CHAPTER 44 Pericarditis

Pericarditis is an uncommon but not rare condition in the horse. Early recognition of the disease is necessary for optimal outcome. Horses with cardiac tamponade secondary to pericarditis represent a true medical emergency. In this chapter, the causes, clinical signs, diagnosis, treatment, and prognosis for horses with pericarditis are reviewed.

In horses, pericarditis has been associated with viral and bacterial infections (equine herpesvirus type 1 [EHV-1], equine herpesvirus type 2 [EHV-2], influenza virus, Streptococcus spp., Actinobacillus equuli, Pseudomonas spp., Pasteurella multocida, Staphylococcus aureus, Acinetobacter spp., Escherichia coli, Enterococcus faecalis, Corynebacterium pyogenes, Mycoplasma felis, Propionibacterium acnes, Corynebacterium pseudotuberculosis, and Clostridium spp.), immune-mediated disease such as eosinophilic pericarditis, neoplasia, trauma, and contiguous spread of an inflammatory process from adjacent or nearby tissues. Many cases of pericarditis in horses, however, are considered idiopathic.

__DATA TO EXAMINE__

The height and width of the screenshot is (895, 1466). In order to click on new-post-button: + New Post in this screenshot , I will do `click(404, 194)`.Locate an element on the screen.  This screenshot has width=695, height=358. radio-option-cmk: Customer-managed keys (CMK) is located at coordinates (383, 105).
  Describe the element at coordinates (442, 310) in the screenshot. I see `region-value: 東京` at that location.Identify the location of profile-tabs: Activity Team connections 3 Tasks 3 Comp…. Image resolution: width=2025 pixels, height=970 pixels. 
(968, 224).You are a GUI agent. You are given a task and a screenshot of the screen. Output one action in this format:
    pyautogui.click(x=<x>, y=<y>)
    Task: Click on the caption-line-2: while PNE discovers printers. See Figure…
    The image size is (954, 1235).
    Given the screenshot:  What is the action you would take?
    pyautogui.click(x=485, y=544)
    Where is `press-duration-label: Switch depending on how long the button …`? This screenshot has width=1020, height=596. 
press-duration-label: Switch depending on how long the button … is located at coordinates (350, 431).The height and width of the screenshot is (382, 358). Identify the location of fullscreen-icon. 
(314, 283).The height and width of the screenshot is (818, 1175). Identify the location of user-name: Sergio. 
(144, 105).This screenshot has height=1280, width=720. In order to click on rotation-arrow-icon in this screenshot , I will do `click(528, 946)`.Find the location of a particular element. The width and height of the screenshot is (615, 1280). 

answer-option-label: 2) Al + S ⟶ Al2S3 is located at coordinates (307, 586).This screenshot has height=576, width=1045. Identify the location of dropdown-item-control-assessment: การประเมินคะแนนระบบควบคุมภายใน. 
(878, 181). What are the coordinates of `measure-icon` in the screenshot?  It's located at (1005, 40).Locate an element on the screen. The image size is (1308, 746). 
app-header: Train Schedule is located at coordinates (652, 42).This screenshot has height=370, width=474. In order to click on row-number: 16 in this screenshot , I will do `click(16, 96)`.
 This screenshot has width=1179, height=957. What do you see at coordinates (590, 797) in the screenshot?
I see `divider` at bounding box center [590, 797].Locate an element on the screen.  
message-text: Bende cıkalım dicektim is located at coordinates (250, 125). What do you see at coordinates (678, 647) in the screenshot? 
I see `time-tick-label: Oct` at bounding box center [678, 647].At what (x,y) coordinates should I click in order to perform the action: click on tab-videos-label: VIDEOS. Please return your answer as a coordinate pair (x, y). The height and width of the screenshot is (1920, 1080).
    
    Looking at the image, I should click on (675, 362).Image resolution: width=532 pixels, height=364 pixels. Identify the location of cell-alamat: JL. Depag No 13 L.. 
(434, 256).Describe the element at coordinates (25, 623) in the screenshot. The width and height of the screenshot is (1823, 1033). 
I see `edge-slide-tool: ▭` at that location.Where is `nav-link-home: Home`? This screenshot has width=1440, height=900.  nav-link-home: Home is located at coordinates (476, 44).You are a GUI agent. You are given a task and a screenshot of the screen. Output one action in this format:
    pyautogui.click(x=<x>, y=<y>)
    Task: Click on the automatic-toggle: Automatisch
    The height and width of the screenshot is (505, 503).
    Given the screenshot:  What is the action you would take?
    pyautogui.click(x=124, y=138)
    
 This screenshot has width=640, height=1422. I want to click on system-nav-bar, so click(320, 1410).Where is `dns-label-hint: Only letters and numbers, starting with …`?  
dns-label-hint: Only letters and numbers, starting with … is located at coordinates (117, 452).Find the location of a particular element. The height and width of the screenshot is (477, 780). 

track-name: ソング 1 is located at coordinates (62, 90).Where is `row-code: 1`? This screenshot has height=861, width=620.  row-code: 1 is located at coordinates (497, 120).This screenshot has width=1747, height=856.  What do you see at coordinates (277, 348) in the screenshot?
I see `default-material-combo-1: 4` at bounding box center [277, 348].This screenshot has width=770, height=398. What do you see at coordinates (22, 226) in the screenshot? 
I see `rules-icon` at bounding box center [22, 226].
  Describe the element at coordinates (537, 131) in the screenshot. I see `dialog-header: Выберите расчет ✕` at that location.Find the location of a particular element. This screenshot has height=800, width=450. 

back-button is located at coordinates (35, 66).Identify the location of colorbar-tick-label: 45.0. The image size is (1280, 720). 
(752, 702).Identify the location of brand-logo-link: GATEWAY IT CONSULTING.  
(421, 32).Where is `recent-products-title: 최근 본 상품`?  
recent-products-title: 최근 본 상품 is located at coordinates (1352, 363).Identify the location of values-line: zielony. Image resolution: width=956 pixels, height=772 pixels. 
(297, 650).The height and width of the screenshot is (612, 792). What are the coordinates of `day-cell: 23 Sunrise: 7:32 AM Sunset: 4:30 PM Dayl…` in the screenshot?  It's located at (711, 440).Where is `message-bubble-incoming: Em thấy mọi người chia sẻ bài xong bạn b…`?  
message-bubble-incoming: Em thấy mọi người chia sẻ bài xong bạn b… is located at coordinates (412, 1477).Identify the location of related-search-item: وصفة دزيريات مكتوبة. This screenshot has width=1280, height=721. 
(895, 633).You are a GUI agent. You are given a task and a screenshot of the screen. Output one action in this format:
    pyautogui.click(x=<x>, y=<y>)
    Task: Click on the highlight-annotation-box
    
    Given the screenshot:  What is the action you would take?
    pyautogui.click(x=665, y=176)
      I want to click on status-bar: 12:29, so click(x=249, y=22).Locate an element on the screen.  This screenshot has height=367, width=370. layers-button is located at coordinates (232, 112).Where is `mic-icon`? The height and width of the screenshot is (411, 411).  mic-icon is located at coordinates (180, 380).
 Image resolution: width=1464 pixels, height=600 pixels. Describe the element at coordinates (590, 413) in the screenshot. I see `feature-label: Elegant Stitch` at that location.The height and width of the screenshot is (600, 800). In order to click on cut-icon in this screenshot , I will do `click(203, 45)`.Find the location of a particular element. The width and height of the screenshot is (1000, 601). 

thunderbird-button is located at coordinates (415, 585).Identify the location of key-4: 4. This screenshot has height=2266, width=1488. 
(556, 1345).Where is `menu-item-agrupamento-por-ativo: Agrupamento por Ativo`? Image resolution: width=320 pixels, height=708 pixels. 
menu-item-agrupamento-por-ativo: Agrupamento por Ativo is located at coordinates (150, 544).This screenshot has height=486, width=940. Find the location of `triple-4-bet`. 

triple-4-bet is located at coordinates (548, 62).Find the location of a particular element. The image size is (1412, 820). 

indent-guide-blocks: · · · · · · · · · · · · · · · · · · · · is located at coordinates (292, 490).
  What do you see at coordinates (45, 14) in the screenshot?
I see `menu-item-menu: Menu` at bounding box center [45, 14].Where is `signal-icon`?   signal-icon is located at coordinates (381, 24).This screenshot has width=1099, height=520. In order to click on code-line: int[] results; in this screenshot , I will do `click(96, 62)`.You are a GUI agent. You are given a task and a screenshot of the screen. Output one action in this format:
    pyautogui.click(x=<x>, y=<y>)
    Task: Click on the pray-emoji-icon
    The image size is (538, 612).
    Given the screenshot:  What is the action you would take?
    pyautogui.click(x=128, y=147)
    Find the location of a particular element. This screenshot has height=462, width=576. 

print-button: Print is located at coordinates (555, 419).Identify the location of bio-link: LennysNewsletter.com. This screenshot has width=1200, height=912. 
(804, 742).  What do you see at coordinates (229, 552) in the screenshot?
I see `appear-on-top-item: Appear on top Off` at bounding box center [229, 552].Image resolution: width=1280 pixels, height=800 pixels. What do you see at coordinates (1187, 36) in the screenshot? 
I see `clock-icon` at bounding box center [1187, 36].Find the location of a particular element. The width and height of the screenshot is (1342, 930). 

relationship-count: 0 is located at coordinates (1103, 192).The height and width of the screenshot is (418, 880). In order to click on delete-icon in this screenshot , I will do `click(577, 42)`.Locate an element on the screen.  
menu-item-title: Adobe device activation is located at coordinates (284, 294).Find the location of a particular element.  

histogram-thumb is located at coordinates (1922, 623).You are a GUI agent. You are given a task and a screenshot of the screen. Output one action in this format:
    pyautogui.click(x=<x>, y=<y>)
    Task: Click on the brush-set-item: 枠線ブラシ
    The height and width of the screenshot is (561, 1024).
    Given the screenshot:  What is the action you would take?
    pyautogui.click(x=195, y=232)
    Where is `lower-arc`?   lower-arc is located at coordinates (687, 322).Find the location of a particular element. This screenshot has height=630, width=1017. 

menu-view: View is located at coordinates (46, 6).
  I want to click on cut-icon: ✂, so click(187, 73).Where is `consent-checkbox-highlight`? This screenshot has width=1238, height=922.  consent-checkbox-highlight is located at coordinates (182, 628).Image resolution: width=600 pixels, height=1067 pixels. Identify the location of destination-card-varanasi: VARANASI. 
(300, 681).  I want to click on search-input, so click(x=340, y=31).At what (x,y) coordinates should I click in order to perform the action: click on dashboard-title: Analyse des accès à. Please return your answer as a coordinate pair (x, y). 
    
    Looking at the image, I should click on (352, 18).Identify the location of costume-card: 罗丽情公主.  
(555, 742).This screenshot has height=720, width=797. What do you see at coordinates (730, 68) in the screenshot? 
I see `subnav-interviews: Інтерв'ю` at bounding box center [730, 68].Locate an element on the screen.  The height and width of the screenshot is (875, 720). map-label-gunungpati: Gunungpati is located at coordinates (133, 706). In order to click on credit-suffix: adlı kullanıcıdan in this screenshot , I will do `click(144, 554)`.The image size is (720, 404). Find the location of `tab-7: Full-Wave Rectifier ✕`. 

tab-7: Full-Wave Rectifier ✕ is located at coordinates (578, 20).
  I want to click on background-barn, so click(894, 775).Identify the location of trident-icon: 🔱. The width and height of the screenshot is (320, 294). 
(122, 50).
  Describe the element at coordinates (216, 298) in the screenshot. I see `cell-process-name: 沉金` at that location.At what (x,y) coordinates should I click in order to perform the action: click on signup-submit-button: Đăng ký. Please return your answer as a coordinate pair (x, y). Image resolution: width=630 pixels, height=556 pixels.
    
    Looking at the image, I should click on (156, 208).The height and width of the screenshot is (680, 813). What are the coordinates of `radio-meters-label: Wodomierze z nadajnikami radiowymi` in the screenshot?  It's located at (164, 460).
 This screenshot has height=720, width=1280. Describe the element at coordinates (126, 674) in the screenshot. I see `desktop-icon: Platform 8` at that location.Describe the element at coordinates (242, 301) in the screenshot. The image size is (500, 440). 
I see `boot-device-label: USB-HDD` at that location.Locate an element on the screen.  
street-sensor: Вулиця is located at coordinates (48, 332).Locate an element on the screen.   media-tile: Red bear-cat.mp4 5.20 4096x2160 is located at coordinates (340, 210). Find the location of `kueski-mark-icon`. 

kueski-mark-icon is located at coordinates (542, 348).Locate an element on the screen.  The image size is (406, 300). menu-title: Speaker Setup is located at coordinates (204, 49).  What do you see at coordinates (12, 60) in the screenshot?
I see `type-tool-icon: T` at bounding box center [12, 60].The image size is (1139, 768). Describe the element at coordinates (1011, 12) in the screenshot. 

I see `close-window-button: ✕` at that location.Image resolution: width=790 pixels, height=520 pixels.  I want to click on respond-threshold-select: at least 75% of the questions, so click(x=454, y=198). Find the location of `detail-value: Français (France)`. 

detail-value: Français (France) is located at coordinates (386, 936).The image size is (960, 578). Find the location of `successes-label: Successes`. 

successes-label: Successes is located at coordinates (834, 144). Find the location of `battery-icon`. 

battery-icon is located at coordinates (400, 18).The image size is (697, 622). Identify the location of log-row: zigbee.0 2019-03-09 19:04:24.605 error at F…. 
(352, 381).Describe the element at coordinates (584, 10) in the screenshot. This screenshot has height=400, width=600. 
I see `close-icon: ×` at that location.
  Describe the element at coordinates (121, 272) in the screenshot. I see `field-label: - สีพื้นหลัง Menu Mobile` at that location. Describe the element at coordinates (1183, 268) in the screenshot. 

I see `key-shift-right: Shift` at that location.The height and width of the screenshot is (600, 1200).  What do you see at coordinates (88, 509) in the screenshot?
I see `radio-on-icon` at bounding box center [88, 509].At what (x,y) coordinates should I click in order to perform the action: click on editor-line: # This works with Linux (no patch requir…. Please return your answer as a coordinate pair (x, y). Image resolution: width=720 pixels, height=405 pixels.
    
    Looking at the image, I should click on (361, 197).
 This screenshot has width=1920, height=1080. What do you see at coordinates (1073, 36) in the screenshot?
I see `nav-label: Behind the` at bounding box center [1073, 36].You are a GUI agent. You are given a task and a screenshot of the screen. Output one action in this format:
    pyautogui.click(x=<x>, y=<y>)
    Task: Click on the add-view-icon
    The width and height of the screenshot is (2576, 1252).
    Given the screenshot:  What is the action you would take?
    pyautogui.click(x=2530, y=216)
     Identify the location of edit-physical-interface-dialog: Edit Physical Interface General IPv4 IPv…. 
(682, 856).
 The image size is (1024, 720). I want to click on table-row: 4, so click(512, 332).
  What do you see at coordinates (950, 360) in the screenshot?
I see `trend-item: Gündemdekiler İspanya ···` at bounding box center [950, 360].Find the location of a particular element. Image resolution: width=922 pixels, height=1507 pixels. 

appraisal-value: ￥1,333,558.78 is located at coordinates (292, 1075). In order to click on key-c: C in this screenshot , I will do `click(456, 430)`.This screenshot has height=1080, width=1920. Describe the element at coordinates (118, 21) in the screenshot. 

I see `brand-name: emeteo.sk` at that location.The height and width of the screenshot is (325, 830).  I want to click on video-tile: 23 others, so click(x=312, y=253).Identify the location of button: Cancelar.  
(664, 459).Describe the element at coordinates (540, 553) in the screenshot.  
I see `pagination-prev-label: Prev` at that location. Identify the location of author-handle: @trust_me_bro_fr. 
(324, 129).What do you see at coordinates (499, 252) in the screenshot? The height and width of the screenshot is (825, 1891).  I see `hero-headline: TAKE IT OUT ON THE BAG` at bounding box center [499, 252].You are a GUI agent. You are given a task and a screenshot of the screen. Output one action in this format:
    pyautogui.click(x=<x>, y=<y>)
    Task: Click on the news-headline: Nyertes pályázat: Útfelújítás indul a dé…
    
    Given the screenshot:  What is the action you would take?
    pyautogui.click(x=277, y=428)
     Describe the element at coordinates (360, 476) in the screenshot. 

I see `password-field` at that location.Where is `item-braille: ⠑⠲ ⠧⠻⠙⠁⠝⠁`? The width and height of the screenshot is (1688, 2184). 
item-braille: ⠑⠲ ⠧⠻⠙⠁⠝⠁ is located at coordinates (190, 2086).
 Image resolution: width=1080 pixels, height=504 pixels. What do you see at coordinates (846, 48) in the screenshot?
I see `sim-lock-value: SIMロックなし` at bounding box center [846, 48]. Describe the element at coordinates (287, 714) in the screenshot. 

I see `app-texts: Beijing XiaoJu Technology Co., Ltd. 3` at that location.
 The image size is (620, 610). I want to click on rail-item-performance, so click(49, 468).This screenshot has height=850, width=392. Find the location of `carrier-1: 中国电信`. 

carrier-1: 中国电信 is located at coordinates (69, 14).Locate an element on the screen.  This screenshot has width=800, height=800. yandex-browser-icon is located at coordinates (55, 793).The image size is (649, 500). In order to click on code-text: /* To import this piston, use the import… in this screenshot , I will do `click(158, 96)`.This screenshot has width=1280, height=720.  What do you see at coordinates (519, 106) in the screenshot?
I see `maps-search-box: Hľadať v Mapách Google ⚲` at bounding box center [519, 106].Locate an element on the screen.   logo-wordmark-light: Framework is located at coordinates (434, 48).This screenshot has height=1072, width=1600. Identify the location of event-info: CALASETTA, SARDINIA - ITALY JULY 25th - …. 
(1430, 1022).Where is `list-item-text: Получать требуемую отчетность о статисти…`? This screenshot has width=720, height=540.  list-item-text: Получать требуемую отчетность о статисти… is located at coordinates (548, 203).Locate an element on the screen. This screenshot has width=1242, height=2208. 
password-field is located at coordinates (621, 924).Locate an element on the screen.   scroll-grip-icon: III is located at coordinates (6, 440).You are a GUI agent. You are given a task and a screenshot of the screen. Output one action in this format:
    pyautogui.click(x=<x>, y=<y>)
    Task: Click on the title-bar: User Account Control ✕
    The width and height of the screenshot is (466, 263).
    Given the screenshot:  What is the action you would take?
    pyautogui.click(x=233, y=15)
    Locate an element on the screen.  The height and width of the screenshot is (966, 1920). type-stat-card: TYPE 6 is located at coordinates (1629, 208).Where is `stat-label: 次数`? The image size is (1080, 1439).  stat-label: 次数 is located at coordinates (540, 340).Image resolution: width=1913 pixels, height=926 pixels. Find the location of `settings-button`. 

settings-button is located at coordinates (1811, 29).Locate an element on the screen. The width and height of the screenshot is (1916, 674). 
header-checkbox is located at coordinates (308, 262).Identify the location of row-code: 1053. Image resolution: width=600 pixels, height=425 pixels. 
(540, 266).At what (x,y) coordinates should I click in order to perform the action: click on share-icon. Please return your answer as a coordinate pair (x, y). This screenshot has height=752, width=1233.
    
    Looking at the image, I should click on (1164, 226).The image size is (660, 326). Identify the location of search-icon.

__REQUIRED ACTION__
Write out the passage of the equine pericarditis text starting at "Pericarditis is an" and ending at "pericarditis are reviewed.". You won't need the records for this.

__EXERCISE SOLUTION__
Pericarditis is an uncommon but not rare condition in the horse. Early recognition of the disease is necessary for optimal outcome. Horses with cardiac tamponade secondary to pericarditis represent a true medical emergency. In this chapter, the causes, clinical signs, diagnosis, treatment, and prognosis for horses with pericarditis are reviewed.